(TASK OBJECTIVE) Could you turn the records below into a JSON list of strings, one string per line, with blank lines and the pictures left out?

(STORED DATA)

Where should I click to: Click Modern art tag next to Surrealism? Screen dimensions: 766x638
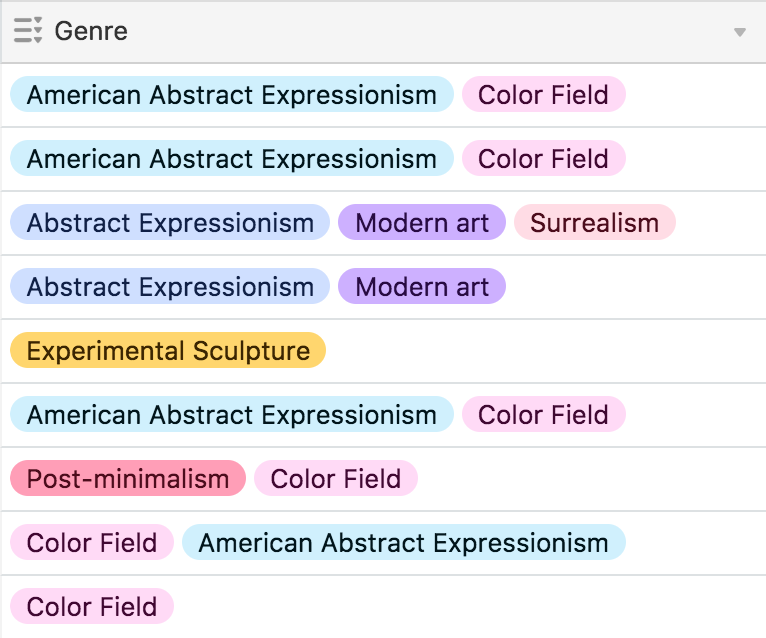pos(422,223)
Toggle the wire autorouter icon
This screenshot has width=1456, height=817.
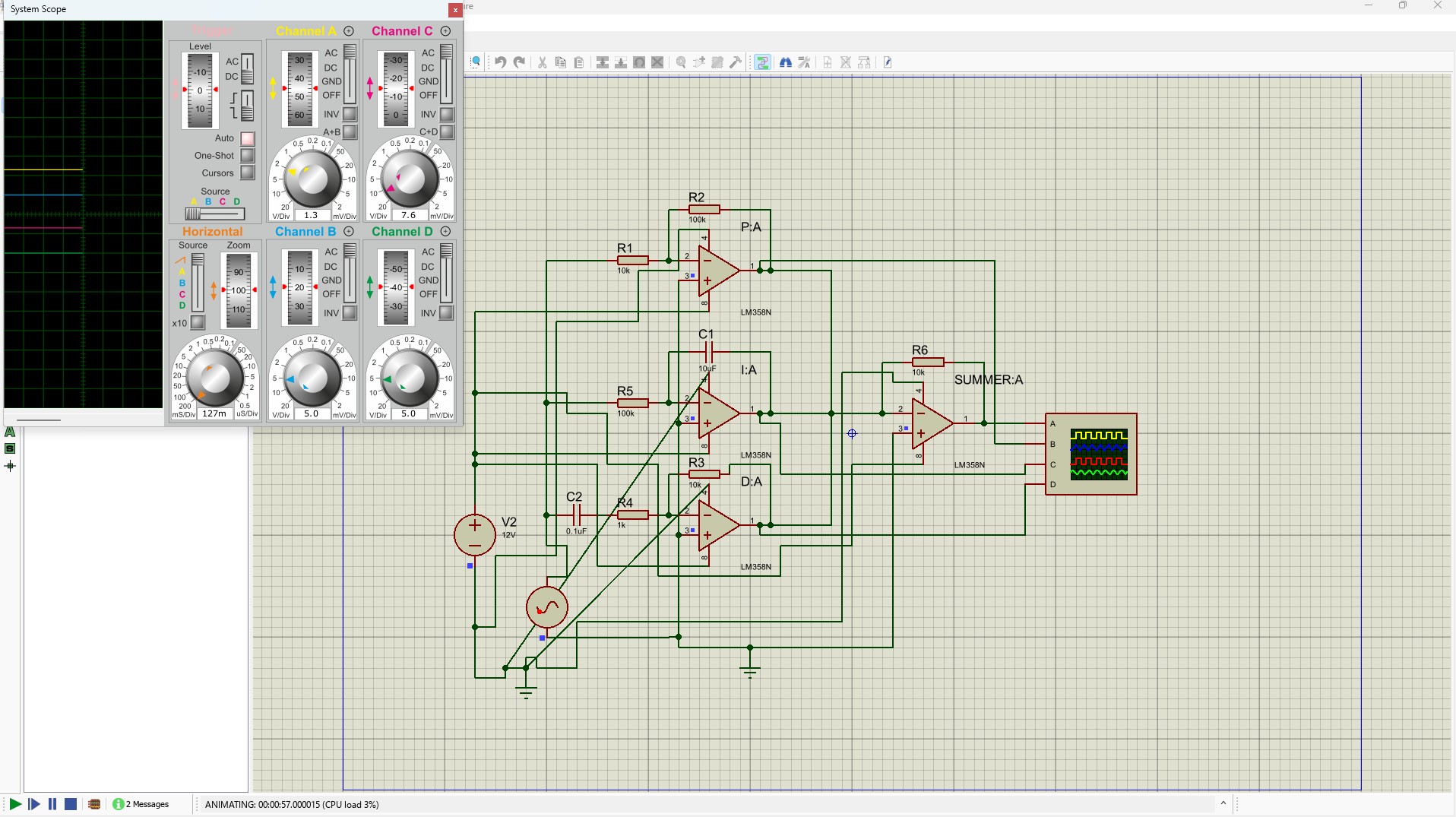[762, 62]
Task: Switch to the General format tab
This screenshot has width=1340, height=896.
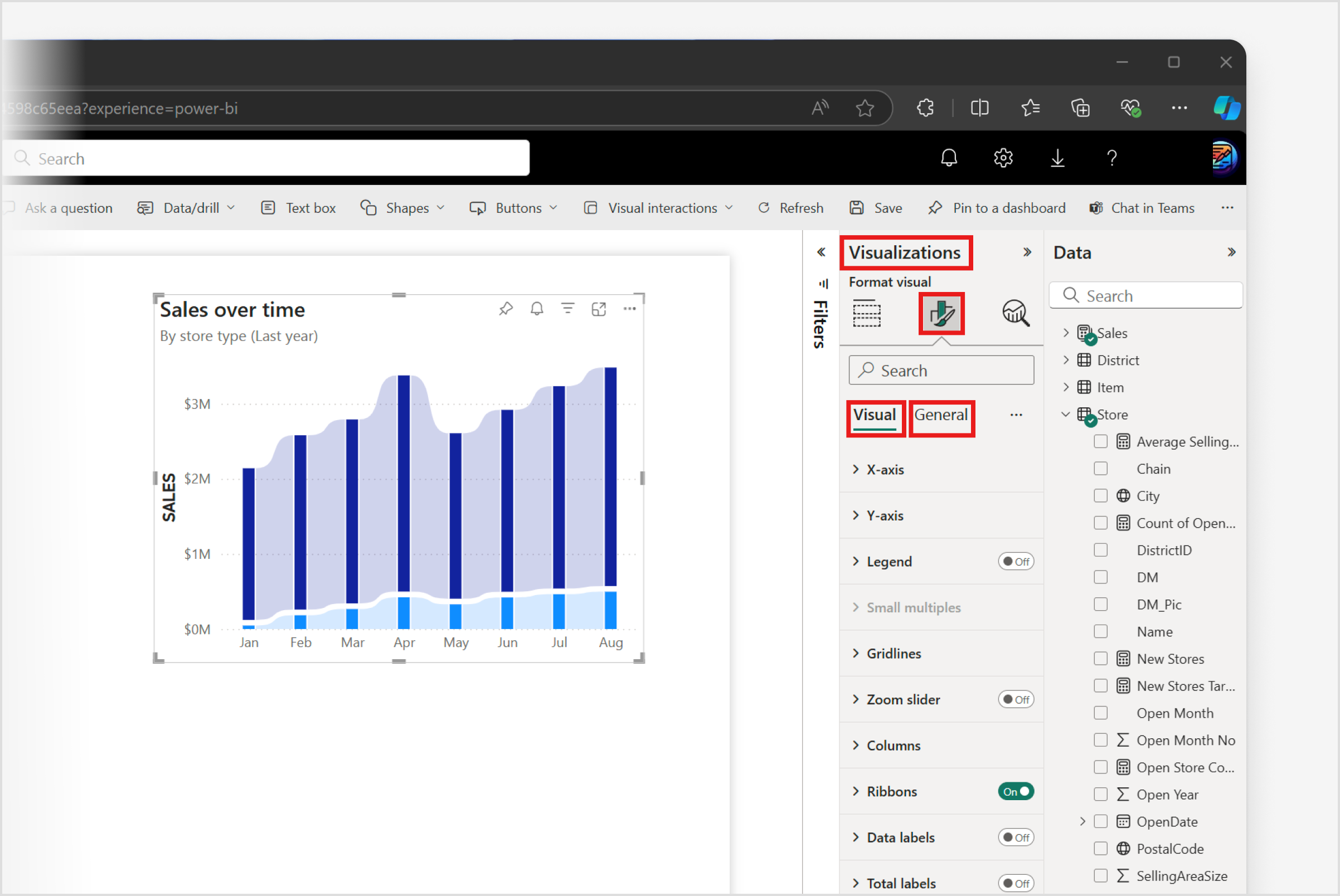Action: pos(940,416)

(RESULT BELOW)
[
  "Where should I click to: Click Modern art tag next to Surrealism? Screen dimensions: 766x638",
  "pos(422,223)",
  "Toggle the wire autorouter icon",
  "This screenshot has width=1456, height=817.",
  "[762, 62]",
  "Task: Switch to the General format tab",
  "This screenshot has width=1340, height=896.",
  "Action: pos(940,416)"
]